### ASSIGNED TASK
Set the entries below down again, please. Match them exactly.

Saved entries
========
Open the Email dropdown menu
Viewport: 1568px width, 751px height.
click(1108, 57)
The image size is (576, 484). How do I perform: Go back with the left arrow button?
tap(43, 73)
========
### OUTPUT OF THE EXERCISE
Open the Email dropdown menu
Viewport: 1568px width, 751px height.
click(1108, 57)
The image size is (576, 484). How do I perform: Go back with the left arrow button?
tap(43, 73)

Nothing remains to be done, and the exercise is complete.